A group of 30 dice are thrown. What is the probability that 5 of each of the values 1 , 2 , 3 , 4 , 5 , 6 appear?

Question

A group of 30 dice are thrown. What is the probability that 5 of each of the values 1 , 2 , 3 , 4 , 5 , 6 appear?

I solved the problem myself and got (30!)/(5!5!5!5!5!5!) as an answer, since you want 5 of 6 different values. However, when looking at the solutions provided by my professor, it says the answer is (30!)/(5!5!5!5!5!).

Answer 1

Just an alternate approach to solving this and how I would think about it.

You first put down the $1$'s in $5$ positions. There are $30\choose{5}$ ways to do this.

You next put down the $2$'s in $5$ positions. There are $25\choose{5}$ ways to do this.

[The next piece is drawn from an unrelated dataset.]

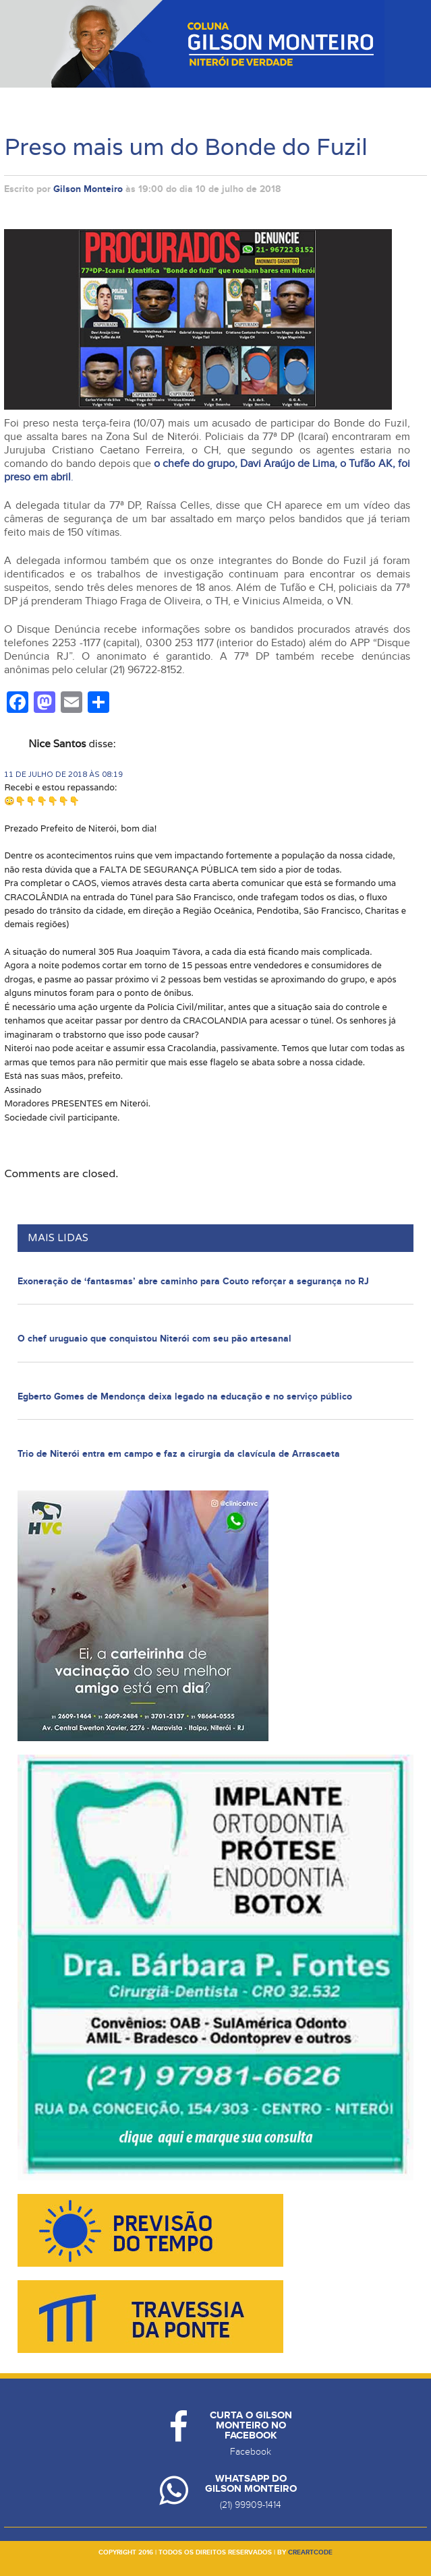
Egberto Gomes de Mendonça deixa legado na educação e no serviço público (185, 1396)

You next put down the $3$'s in $5$ positions. There are $20\choose{5}$ ways to do this.

You next put down the $4$'s in $5$ positions. There are $15\choose{5}$ ways to do this.

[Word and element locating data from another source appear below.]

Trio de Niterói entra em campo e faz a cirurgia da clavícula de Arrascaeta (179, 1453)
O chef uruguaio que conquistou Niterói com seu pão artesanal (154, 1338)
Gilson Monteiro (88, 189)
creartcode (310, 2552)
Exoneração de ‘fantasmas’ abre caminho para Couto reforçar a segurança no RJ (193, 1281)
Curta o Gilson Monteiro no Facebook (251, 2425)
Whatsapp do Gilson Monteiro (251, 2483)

You next put down the $5$'s in $5$ positions. There are $10\choose{5}$ ways to do this.

Finally, you put down the $6$'s in $5$ positions. There are $5\choose{5}$ ways to do this.

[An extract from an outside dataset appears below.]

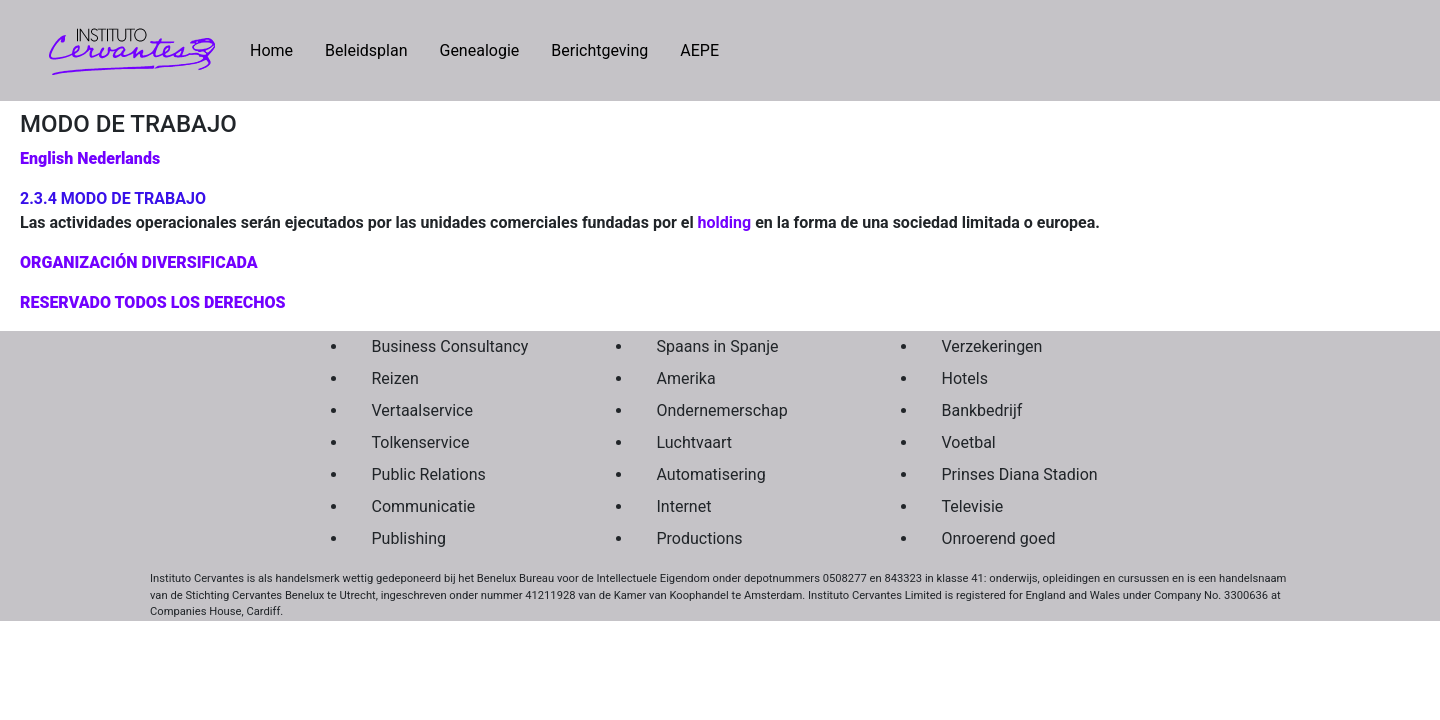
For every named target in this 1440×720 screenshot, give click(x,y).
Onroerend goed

Multiplying all these together, you get $\approx 8.88\cdot10^{19}$ which is the same thing you'd get from doing $$\frac{30!}{(5!)^6}$$

Then multiply by $\frac{1}{6}^{30}$, since there is a probability of $\frac{1}{6}$ that a given number gets put in a given slot, to get

$${\frac{30!}{(5!)^6}\cdot\frac{1}{6}}^{30}\approx 4.02\cdot10^{-4}$$

Answer 2

Here's a simpler way of looking at this problem. There are $6^{30}$ possibilities. To count he favorable ones, treat the rolls as 30 characters that can be rearranged: 111112222233333...66666

There are $30!/(5!)^6$ arrangements which leads us to our answer $30!/(5!^6\times6^{30})$.